━━ PROVIDED RECORDS

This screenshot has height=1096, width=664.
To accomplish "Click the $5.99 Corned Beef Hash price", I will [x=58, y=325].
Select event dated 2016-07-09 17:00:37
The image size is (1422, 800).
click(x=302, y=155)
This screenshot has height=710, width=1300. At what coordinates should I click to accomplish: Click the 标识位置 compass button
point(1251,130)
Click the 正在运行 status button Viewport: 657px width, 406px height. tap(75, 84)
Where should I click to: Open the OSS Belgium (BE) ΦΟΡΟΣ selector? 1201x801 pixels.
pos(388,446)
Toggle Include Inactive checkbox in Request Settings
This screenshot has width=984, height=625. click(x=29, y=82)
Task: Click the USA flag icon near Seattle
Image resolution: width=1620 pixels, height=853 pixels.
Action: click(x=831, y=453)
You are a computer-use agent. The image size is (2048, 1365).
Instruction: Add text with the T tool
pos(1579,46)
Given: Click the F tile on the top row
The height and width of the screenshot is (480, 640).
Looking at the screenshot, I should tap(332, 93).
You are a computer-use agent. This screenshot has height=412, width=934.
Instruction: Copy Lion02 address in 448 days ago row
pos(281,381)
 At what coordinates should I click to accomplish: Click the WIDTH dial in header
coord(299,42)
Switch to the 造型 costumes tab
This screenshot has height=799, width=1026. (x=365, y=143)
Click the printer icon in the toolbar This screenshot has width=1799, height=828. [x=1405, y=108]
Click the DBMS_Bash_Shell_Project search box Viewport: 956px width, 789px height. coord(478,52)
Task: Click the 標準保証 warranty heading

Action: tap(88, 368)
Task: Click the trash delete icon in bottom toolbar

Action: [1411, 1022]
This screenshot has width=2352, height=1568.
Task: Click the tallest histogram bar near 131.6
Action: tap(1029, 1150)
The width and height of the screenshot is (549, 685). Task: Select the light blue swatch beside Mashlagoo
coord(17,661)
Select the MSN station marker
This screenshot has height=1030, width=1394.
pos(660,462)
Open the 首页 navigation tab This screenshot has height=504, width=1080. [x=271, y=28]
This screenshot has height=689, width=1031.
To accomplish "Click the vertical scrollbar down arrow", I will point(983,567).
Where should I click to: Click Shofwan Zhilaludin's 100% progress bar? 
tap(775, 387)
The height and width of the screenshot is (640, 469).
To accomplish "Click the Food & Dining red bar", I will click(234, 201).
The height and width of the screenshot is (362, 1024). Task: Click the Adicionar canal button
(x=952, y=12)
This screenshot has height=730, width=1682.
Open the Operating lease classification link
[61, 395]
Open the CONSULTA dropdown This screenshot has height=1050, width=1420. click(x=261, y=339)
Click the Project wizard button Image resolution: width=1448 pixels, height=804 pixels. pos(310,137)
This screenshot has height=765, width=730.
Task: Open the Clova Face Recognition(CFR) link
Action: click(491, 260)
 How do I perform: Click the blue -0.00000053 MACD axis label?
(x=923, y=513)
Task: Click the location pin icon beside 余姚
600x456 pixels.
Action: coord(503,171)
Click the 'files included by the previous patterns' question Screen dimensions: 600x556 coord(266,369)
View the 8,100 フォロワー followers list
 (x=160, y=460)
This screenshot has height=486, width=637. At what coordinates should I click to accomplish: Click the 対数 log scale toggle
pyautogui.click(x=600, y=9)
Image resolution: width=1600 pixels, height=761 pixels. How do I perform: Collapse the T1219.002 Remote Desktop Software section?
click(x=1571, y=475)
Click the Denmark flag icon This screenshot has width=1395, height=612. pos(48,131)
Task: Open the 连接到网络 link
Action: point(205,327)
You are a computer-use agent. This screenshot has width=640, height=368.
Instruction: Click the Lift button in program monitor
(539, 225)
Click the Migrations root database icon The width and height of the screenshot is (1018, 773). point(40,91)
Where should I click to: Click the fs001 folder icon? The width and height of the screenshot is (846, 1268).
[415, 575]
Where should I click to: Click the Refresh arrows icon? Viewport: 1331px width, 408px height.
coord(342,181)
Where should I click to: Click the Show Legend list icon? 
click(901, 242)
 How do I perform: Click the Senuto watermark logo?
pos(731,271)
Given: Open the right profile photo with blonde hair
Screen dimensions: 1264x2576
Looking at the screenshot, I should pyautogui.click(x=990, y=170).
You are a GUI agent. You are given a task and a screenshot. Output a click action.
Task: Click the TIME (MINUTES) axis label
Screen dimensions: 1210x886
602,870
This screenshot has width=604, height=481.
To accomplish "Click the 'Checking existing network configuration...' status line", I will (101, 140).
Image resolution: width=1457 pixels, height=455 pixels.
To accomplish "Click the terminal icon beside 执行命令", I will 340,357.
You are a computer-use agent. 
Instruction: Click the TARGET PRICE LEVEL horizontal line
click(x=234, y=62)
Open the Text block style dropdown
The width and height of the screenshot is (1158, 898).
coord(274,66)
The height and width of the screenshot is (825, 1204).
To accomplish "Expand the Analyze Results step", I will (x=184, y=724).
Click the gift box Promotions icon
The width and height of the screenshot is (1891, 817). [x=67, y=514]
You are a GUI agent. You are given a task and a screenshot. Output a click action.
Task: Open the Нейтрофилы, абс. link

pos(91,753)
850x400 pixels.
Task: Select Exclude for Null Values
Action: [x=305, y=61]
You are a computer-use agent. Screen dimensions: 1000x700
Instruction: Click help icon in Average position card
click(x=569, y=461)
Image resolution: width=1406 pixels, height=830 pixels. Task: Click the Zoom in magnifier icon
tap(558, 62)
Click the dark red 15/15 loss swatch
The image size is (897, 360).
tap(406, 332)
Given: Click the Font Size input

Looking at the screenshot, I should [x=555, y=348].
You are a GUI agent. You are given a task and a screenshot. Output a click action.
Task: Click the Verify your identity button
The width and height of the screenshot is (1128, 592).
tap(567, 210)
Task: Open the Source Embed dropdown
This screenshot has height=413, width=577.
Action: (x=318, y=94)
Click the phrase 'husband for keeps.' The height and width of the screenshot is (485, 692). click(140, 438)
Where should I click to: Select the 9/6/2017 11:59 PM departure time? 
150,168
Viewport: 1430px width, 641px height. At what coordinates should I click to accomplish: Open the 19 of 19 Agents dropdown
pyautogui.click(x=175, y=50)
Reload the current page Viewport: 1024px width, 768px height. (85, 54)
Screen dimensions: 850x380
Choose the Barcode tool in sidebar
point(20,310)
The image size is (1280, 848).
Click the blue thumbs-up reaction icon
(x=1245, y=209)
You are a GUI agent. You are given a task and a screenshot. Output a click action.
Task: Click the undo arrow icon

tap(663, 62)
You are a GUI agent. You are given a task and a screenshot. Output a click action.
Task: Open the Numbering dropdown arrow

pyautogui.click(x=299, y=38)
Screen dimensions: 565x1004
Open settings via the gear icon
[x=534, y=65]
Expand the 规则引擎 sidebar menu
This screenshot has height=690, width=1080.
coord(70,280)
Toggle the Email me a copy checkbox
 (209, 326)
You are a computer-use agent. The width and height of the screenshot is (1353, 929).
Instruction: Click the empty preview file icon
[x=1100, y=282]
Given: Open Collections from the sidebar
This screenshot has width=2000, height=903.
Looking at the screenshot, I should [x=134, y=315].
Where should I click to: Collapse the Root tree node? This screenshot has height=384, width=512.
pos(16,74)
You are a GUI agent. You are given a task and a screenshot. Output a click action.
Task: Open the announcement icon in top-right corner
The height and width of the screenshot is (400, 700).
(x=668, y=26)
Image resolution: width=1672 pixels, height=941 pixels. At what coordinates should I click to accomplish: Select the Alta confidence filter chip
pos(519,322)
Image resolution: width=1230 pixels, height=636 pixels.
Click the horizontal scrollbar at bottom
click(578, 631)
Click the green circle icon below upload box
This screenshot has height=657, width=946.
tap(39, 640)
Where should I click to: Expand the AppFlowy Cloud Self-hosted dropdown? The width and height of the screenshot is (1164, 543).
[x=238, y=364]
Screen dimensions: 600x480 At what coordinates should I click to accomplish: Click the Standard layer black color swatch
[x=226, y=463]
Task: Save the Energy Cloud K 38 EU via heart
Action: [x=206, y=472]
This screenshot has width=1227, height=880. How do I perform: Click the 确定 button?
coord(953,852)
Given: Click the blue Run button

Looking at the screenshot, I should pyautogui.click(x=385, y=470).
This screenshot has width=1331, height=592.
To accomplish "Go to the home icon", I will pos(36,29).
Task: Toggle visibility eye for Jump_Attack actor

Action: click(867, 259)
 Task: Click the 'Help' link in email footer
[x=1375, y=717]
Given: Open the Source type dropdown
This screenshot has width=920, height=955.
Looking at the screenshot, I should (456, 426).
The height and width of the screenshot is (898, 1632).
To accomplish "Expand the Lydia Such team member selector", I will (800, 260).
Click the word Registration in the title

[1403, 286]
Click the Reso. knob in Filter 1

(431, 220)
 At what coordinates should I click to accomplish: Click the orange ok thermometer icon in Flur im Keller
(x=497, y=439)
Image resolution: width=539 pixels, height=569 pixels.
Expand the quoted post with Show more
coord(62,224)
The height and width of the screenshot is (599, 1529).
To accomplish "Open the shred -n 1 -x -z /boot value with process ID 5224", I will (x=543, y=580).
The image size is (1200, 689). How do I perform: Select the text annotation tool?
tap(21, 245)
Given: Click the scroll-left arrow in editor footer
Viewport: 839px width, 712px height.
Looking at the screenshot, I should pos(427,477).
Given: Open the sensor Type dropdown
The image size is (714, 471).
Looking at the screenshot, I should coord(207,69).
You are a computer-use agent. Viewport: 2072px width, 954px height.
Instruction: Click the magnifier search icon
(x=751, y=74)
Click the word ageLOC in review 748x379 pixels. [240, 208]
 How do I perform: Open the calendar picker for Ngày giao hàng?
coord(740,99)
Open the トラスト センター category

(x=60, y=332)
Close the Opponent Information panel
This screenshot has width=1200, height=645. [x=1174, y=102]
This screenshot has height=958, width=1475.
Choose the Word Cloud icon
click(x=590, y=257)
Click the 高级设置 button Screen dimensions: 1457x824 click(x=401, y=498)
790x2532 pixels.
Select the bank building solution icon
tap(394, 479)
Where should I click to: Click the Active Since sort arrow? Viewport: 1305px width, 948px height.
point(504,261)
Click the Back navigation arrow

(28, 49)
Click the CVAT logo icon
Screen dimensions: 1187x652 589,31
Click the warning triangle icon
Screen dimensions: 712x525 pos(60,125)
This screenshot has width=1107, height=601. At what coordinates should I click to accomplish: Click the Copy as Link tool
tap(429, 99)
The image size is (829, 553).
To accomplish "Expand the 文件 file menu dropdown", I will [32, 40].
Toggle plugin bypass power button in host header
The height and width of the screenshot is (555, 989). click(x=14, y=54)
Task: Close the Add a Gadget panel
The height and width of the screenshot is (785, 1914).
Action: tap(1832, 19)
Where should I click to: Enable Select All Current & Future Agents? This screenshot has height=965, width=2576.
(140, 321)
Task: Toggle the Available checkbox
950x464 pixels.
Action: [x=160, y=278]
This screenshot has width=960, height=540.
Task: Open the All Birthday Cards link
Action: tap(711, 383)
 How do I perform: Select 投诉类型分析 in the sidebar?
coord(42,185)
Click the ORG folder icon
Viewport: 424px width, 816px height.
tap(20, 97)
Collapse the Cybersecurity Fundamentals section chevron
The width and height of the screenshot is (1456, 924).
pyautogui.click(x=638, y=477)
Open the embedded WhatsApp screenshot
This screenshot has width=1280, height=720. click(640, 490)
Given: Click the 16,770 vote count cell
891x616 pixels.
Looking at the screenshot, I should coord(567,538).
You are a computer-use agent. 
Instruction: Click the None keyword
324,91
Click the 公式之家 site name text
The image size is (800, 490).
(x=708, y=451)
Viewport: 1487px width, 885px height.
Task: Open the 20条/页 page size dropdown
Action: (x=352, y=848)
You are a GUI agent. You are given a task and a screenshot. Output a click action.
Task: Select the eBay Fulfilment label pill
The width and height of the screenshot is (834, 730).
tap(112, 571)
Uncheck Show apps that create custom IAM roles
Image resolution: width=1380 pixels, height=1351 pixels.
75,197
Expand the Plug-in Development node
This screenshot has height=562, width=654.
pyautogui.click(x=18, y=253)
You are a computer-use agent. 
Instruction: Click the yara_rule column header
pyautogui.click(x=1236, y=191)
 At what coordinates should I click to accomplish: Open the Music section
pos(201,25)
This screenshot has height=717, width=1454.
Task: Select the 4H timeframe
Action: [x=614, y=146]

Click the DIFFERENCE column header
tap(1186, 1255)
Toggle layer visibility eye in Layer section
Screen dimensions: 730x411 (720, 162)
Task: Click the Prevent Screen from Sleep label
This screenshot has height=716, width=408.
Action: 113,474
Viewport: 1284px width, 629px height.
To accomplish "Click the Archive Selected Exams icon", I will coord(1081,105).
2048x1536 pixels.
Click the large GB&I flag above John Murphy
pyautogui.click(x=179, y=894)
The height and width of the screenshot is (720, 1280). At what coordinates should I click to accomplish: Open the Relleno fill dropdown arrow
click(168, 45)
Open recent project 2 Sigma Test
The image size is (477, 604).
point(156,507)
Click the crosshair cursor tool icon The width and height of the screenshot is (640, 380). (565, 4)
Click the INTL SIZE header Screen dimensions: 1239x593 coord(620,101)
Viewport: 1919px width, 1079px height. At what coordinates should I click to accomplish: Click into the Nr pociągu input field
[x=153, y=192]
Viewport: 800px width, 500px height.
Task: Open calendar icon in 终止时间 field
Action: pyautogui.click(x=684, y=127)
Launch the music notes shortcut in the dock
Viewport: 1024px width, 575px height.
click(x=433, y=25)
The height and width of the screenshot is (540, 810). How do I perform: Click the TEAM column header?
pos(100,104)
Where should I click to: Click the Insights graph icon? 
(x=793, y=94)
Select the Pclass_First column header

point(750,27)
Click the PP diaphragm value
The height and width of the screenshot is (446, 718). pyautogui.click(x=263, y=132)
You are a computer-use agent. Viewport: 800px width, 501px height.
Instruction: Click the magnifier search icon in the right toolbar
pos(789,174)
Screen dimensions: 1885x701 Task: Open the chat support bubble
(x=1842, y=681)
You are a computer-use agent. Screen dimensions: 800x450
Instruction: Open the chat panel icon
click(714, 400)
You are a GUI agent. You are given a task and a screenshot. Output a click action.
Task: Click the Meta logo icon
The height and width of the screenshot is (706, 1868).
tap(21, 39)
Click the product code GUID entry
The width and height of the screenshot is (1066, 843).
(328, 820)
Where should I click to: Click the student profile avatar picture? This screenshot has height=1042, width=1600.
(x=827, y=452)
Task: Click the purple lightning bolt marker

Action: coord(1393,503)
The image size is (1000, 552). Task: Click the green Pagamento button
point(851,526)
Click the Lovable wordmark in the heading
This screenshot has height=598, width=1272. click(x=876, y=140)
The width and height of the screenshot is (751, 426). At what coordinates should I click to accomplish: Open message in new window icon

━━━━

■ DIRECTIONS:
Each line above that contains "status" must be copied out.

■ SOLUTION TO THE PROBLEM:
Click the 正在运行 status button Viewport: 657px width, 406px height. tap(75, 84)
To accomplish "Click the 'Checking existing network configuration...' status line", I will (101, 140).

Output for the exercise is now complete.